#### DATASET ENTRIES ####
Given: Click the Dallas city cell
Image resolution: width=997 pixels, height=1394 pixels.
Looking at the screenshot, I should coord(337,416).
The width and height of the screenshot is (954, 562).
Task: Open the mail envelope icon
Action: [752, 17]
####
# YOUR ASSIGNMENT
The records shown above are to be retyped exactly, with none omitted.

# ANSWER TO THIS EXERCISE
Given: Click the Dallas city cell
Image resolution: width=997 pixels, height=1394 pixels.
Looking at the screenshot, I should coord(337,416).
The width and height of the screenshot is (954, 562).
Task: Open the mail envelope icon
Action: [752, 17]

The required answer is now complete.